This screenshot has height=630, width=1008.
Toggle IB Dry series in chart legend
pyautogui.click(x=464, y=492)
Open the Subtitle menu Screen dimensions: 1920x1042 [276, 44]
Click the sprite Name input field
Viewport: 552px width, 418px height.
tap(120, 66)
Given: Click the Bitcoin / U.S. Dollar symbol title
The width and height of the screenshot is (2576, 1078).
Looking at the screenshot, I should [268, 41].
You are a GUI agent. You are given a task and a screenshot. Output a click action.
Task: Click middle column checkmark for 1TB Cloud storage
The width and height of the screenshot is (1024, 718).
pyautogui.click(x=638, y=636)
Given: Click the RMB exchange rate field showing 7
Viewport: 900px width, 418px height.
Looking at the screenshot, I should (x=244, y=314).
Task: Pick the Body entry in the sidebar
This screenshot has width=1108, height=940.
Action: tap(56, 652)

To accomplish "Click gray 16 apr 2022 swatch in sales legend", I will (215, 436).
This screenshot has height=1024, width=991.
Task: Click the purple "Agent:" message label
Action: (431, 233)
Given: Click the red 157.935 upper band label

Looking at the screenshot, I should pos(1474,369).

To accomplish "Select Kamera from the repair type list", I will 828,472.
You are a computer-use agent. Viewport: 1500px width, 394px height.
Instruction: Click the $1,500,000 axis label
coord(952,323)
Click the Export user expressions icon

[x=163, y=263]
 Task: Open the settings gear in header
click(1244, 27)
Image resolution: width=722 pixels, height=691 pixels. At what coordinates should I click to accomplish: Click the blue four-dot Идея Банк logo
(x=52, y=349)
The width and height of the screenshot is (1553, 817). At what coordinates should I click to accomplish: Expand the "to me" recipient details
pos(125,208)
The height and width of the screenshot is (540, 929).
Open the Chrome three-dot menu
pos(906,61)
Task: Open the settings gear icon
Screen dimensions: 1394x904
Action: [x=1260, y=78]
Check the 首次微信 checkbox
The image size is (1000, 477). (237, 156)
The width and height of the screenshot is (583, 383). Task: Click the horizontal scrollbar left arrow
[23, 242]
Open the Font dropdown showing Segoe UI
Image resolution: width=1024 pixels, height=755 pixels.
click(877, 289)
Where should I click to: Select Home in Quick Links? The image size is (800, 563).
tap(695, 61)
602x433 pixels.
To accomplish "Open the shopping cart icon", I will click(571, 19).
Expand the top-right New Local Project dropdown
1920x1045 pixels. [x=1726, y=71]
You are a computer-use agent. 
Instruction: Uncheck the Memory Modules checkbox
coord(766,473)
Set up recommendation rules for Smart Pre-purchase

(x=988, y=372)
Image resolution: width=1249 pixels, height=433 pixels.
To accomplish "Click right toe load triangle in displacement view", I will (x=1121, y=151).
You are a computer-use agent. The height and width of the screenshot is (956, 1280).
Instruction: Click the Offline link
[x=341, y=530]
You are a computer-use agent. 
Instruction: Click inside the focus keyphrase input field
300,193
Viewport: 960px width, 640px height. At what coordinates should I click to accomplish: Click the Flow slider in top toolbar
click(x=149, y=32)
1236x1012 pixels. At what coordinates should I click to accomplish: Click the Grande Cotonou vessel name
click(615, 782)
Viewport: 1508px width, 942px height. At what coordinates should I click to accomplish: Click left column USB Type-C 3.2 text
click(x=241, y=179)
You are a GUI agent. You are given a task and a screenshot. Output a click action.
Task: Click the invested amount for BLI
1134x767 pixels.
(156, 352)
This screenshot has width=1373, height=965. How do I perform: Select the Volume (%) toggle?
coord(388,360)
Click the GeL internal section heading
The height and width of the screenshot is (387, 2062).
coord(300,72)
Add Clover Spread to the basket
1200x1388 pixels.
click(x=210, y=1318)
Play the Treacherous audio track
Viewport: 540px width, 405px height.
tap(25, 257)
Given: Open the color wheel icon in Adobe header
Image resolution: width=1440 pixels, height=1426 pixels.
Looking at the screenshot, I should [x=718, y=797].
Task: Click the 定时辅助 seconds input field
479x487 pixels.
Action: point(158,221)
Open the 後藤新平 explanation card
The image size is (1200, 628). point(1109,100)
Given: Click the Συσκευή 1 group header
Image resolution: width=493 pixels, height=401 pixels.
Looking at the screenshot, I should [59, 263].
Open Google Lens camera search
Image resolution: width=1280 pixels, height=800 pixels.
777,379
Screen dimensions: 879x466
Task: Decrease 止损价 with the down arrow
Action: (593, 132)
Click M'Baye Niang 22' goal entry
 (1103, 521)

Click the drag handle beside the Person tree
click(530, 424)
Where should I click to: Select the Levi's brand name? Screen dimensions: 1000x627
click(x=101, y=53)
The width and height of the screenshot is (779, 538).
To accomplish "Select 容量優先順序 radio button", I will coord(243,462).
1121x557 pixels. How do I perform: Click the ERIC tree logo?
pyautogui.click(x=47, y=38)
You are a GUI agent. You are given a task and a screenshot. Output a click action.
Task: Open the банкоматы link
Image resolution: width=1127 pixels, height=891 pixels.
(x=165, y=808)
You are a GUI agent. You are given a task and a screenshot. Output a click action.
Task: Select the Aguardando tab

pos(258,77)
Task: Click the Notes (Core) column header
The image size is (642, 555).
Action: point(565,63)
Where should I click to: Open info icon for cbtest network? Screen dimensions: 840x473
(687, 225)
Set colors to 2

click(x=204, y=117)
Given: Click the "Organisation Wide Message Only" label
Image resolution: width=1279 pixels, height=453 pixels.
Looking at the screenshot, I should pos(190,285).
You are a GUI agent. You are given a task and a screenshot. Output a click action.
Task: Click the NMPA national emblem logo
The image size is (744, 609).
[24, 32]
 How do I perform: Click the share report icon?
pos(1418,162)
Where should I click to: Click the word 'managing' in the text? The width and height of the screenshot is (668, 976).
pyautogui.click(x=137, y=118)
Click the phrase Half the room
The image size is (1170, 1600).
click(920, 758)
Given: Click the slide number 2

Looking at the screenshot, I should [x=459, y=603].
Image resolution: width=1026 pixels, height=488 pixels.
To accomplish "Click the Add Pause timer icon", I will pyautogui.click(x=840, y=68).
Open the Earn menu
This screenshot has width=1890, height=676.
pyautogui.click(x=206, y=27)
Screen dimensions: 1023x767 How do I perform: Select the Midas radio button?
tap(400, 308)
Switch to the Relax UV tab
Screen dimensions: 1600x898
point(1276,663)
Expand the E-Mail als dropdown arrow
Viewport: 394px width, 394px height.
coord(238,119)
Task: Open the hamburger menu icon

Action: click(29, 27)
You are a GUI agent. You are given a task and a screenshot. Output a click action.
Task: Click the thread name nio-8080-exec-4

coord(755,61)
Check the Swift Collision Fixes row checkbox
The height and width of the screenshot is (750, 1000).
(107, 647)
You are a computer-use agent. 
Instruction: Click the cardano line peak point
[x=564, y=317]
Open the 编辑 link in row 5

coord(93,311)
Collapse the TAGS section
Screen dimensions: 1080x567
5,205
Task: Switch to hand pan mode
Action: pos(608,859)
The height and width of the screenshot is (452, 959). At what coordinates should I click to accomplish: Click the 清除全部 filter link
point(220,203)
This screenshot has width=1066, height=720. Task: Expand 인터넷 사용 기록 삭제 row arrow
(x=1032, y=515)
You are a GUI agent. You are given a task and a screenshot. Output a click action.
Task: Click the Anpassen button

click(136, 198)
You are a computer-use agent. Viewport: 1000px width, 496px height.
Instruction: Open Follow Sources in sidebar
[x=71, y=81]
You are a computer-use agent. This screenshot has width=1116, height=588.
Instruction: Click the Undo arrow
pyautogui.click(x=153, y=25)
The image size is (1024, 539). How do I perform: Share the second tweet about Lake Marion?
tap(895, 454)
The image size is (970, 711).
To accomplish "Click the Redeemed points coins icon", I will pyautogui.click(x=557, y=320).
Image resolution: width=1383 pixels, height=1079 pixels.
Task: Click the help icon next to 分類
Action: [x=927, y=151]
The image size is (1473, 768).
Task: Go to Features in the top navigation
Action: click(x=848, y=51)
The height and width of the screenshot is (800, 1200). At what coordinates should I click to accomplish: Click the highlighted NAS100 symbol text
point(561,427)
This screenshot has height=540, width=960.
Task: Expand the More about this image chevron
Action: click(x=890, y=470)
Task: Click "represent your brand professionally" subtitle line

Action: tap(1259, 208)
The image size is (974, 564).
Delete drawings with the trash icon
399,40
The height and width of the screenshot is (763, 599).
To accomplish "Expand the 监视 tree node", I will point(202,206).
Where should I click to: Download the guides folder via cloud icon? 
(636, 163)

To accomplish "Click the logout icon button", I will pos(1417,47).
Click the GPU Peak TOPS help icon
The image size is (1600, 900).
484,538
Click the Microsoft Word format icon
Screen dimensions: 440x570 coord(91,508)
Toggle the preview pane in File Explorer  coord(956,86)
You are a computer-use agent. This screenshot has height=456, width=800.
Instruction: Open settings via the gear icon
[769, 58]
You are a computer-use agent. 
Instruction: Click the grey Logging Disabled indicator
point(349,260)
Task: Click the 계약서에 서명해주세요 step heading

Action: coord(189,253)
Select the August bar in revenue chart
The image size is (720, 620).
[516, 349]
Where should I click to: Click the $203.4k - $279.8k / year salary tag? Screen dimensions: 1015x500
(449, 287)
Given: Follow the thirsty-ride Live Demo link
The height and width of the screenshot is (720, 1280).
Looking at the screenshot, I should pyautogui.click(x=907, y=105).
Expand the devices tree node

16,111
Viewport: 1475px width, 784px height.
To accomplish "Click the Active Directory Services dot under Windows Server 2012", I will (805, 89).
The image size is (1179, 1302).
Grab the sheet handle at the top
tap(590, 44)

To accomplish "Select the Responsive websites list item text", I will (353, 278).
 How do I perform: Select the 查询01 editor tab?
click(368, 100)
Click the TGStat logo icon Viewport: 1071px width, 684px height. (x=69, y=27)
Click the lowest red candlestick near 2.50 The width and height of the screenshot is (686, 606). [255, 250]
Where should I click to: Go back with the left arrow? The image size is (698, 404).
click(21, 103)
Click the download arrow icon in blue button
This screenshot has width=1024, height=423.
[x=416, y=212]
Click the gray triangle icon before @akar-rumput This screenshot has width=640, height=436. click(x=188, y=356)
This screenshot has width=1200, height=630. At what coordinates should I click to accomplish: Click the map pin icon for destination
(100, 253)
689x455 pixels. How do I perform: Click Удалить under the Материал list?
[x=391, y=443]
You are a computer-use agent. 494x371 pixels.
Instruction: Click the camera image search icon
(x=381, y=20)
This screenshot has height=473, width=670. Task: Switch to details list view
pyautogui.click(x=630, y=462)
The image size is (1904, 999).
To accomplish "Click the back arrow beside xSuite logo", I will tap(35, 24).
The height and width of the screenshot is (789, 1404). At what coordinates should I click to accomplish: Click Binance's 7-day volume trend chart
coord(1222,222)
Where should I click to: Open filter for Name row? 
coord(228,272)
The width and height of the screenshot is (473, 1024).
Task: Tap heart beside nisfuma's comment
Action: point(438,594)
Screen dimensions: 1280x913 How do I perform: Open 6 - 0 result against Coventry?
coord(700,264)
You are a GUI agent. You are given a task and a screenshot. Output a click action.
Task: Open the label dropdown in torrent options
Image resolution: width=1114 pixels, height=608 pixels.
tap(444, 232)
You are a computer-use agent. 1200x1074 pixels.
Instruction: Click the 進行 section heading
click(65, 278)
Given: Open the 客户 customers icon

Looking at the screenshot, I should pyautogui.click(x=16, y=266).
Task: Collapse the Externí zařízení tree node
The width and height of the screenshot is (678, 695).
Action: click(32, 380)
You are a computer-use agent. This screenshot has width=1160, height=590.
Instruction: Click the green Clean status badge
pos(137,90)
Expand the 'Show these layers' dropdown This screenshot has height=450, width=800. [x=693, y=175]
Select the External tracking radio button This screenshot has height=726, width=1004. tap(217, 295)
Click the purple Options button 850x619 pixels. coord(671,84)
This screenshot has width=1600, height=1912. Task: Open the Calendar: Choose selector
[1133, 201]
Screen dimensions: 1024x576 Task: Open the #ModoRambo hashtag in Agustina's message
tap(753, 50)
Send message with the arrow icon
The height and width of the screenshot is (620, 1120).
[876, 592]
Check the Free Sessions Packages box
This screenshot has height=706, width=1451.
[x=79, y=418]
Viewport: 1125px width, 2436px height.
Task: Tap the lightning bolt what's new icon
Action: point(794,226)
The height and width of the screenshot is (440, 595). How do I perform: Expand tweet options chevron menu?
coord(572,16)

# # #

> _Task_: Your answer must be a single number: how many lines of the records contain the word "computer".

> _Response below_: 12